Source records
start

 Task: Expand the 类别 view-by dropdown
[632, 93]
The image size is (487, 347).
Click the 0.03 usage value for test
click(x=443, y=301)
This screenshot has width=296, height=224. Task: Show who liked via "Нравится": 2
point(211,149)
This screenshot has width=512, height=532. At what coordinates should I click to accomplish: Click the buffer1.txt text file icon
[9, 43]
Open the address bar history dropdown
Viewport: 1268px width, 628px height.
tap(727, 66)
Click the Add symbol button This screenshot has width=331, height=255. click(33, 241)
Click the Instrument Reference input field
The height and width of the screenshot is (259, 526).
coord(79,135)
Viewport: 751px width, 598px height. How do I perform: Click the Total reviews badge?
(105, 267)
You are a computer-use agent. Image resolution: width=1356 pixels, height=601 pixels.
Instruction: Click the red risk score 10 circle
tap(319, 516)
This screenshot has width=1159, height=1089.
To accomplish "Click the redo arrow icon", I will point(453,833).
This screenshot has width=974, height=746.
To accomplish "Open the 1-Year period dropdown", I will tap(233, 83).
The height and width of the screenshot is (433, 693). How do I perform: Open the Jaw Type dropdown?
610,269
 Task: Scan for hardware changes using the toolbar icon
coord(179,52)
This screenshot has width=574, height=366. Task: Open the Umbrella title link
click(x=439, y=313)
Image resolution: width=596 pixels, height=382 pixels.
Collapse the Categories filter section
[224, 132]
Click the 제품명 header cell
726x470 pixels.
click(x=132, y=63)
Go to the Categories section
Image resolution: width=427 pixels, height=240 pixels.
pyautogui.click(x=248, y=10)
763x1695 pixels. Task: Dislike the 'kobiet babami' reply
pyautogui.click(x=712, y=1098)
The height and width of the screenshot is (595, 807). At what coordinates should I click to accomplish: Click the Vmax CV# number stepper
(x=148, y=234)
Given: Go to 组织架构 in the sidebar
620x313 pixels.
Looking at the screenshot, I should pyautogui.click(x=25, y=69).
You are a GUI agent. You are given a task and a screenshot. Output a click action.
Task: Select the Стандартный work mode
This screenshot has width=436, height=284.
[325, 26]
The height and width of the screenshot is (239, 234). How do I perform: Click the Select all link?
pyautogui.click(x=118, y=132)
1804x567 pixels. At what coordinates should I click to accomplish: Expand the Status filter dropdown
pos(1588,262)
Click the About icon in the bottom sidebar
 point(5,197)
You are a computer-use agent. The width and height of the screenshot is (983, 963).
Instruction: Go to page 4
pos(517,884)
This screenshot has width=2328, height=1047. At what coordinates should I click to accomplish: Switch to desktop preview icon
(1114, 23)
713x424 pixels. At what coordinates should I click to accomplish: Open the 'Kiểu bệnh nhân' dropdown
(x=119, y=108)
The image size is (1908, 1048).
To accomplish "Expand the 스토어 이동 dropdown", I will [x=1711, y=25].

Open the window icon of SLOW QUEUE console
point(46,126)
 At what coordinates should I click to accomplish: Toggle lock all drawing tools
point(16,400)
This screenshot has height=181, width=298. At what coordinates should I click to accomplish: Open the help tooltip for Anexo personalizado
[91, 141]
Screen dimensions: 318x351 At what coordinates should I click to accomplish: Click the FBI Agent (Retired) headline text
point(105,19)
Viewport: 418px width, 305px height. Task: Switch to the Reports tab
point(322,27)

end

● Exercise brief: Rewrite the rows above as a JSON list of strings with one string per line, leaving out blank lines.

● Written response:
[
  " Task: Expand the 类别 view-by dropdown",
  "[632, 93]",
  "The image size is (487, 347).",
  "Click the 0.03 usage value for test",
  "click(x=443, y=301)",
  "This screenshot has width=296, height=224. Task: Show who liked via \"Нравится\": 2",
  "point(211,149)",
  "This screenshot has width=512, height=532. At what coordinates should I click to accomplish: Click the buffer1.txt text file icon",
  "[9, 43]",
  "Open the address bar history dropdown",
  "Viewport: 1268px width, 628px height.",
  "tap(727, 66)",
  "Click the Add symbol button This screenshot has width=331, height=255. click(33, 241)",
  "Click the Instrument Reference input field",
  "The height and width of the screenshot is (259, 526).",
  "coord(79,135)",
  "Viewport: 751px width, 598px height. How do I perform: Click the Total reviews badge?",
  "(105, 267)",
  "You are a computer-use agent. Image resolution: width=1356 pixels, height=601 pixels.",
  "Instruction: Click the red risk score 10 circle",
  "tap(319, 516)",
  "This screenshot has width=1159, height=1089.",
  "To accomplish \"Click the redo arrow icon\", I will point(453,833).",
  "This screenshot has width=974, height=746.",
  "To accomplish \"Open the 1-Year period dropdown\", I will tap(233, 83).",
  "The height and width of the screenshot is (433, 693). How do I perform: Open the Jaw Type dropdown?",
  "610,269",
  " Task: Scan for hardware changes using the toolbar icon",
  "coord(179,52)",
  "This screenshot has width=574, height=366. Task: Open the Umbrella title link",
  "click(x=439, y=313)",
  "Image resolution: width=596 pixels, height=382 pixels.",
  "Collapse the Categories filter section",
  "[224, 132]",
  "Click the 제품명 header cell",
  "726x470 pixels.",
  "click(x=132, y=63)",
  "Go to the Categories section",
  "Image resolution: width=427 pixels, height=240 pixels.",
  "pyautogui.click(x=248, y=10)",
  "763x1695 pixels. Task: Dislike the 'kobiet babami' reply",
  "pyautogui.click(x=712, y=1098)",
  "The height and width of the screenshot is (595, 807). At what coordinates should I click to accomplish: Click the Vmax CV# number stepper",
  "(x=148, y=234)",
  "Given: Go to 组织架构 in the sidebar",
  "620x313 pixels.",
  "Looking at the screenshot, I should pyautogui.click(x=25, y=69).",
  "You are a GUI agent. You are given a task and a screenshot. Output a click action.",
  "Task: Select the Стандартный work mode",
  "This screenshot has width=436, height=284.",
  "[325, 26]",
  "The height and width of the screenshot is (239, 234). How do I perform: Click the Select all link?",
  "pyautogui.click(x=118, y=132)",
  "1804x567 pixels. At what coordinates should I click to accomplish: Expand the Status filter dropdown",
  "pos(1588,262)",
  "Click the About icon in the bottom sidebar",
  " point(5,197)",
  "You are a computer-use agent. The width and height of the screenshot is (983, 963).",
  "Instruction: Go to page 4",
  "pos(517,884)",
  "This screenshot has width=2328, height=1047. At what coordinates should I click to accomplish: Switch to desktop preview icon",
  "(1114, 23)",
  "713x424 pixels. At what coordinates should I click to accomplish: Open the 'Kiểu bệnh nhân' dropdown",
  "(x=119, y=108)",
  "The image size is (1908, 1048).",
  "To accomplish \"Expand the 스토어 이동 dropdown\", I will [x=1711, y=25].",
  "Open the window icon of SLOW QUEUE console",
  "point(46,126)",
  " At what coordinates should I click to accomplish: Toggle lock all drawing tools",
  "point(16,400)",
  "This screenshot has height=181, width=298. At what coordinates should I click to accomplish: Open the help tooltip for Anexo personalizado",
  "[91, 141]",
  "Screen dimensions: 318x351 At what coordinates should I click to accomplish: Click the FBI Agent (Retired) headline text",
  "point(105,19)",
  "Viewport: 418px width, 305px height. Task: Switch to the Reports tab",
  "point(322,27)"
]